Note that the ontologies and the IDs for brain regions differ between the adult and the developing brain.
However, the ontology functions get_name
, get_sampled_substructures
and get_superstructures
work with valid brain regions IDs from both ontologies.
The function get_id
searches the ontologies of the adult and developing brain for the structure ID that belongs to a given brain region name:
## get structure IDs of brain regions that contain 'accumbens' in their name
get_id('accumbens')
## structure ontology structure_id
## 1 Acb_Nucleus Accumbens adult Allen:4290
## 2 Acb_Nucleus Accumbens, Left adult Allen:4291
## 3 Acb_Nucleus Accumbens, Right adult Allen:4292
## get structure IDs of brain regions that contain 'telencephalon' in their name
get_id('telencephalon')
## structure ontology structure_id
## 1 Tel_telencephalon developmental Allen:10158
## 2 Tel_Telencephalon adult Allen:4007
Note that the output of get_id
is restricted to brain regions that are used in ABAEnrichment.
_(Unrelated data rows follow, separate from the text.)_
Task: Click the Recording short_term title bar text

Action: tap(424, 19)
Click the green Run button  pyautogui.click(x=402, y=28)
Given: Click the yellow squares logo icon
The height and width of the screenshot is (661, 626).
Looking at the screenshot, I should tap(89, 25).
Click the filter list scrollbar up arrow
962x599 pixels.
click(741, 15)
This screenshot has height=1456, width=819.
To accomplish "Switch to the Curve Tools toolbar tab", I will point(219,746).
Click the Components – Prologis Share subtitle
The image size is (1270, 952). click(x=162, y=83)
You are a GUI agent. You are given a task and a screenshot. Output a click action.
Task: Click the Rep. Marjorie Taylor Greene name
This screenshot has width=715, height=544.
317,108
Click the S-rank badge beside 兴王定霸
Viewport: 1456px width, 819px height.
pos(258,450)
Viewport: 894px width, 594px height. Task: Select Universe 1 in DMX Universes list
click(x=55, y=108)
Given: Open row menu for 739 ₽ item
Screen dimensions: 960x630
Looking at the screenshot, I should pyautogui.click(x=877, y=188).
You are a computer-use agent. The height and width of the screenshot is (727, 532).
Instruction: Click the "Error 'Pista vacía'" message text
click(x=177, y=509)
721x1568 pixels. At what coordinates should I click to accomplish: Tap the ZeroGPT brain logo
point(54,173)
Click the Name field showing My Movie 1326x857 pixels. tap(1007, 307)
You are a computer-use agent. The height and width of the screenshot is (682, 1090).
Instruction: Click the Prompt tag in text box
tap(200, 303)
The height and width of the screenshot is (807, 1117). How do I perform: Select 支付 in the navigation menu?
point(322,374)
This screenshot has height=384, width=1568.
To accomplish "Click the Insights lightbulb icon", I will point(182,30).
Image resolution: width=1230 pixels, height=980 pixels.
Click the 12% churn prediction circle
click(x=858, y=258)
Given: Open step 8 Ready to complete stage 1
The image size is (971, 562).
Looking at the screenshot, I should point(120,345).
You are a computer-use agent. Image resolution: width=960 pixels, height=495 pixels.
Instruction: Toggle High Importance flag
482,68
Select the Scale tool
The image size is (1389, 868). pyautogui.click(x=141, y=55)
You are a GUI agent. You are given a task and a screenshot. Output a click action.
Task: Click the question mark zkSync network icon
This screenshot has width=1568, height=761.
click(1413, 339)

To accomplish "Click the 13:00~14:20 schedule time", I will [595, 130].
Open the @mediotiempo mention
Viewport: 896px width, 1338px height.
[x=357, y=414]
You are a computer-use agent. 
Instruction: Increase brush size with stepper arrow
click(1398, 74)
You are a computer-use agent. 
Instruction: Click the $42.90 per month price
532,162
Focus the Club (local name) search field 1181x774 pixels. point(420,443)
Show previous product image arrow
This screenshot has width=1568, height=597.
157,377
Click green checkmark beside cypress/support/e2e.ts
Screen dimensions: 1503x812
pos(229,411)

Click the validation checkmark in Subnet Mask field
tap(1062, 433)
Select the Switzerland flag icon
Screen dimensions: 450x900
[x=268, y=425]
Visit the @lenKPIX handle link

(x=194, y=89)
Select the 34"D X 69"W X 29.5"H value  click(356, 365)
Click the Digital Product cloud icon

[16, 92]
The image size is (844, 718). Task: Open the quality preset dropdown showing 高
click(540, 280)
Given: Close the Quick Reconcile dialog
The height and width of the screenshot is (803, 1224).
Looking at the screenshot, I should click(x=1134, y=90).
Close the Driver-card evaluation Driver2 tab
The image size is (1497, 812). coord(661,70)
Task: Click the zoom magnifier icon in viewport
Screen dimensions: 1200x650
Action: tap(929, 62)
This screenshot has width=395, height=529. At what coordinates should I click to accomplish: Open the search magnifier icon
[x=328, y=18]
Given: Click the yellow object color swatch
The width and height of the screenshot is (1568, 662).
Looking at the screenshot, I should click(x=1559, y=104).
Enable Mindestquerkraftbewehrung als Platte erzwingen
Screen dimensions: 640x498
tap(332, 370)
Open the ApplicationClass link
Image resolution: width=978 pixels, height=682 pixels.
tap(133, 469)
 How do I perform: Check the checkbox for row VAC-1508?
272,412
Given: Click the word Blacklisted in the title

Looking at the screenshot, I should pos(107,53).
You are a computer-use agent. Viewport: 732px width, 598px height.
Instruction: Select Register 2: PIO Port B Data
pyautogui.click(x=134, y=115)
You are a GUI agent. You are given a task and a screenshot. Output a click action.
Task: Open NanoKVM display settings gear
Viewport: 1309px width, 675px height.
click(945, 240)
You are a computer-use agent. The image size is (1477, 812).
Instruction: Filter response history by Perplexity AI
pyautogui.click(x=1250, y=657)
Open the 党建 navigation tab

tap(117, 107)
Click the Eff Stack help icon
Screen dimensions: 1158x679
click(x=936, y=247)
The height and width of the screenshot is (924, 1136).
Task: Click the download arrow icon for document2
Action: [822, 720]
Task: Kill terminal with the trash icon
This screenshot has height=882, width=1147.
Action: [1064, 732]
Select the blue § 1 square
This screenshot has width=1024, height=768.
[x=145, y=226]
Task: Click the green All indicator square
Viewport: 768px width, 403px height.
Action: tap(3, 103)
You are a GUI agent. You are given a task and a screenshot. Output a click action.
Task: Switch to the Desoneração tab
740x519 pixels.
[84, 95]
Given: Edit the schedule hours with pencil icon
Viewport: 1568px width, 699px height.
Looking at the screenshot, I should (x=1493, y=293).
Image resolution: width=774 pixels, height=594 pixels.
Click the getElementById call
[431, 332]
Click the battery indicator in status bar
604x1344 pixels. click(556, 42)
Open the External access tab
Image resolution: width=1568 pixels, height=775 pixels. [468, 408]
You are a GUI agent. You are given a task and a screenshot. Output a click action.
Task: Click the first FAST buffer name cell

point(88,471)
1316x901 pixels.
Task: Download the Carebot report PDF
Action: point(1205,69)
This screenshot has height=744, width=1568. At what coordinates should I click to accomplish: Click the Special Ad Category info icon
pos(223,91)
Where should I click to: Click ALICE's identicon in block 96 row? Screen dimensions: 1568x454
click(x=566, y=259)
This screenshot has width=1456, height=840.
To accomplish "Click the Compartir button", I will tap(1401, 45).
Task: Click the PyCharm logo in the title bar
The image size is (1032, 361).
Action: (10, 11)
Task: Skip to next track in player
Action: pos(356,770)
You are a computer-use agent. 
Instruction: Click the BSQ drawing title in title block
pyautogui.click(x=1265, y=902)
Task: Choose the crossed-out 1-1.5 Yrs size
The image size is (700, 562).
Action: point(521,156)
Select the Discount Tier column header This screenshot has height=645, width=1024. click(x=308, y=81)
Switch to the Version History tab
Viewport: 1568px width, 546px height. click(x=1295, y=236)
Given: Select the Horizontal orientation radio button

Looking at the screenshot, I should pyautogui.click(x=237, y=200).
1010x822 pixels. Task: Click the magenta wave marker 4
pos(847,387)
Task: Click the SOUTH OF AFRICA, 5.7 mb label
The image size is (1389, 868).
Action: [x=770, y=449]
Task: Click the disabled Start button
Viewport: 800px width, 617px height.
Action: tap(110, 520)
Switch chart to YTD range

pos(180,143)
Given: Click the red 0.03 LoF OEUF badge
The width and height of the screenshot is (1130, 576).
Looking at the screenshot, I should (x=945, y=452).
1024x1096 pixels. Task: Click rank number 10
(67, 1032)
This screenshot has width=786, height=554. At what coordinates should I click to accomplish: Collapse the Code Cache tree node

The function can also be used to get a full list of covered brain regions together with their IDs:
## get all brain regions included in ABAEnrichment together with thier IDs
all_regions = get_id('')
head(all_regions)
## structure ontology structure_id
## 1 NP_neural plate developmental Allen:10153
## 2 NT_neural tube developmental Allen:10154
## 3 Br_brain developmental Allen:10155
## 4 F_forebrain (prosencephalon) developmental Allen:10156
## 5 FGM_gray matter of forebrain developmental Allen:10157
## 6 Tel_telencephalon developmental Allen:10158
Often it is useful to see which genes are annotated to a brain region, i.e. count as ‘expressed’, given an expression cutoff.
While this can be accomplished using the expression cutoffs from aba_enrich(...)[[3]]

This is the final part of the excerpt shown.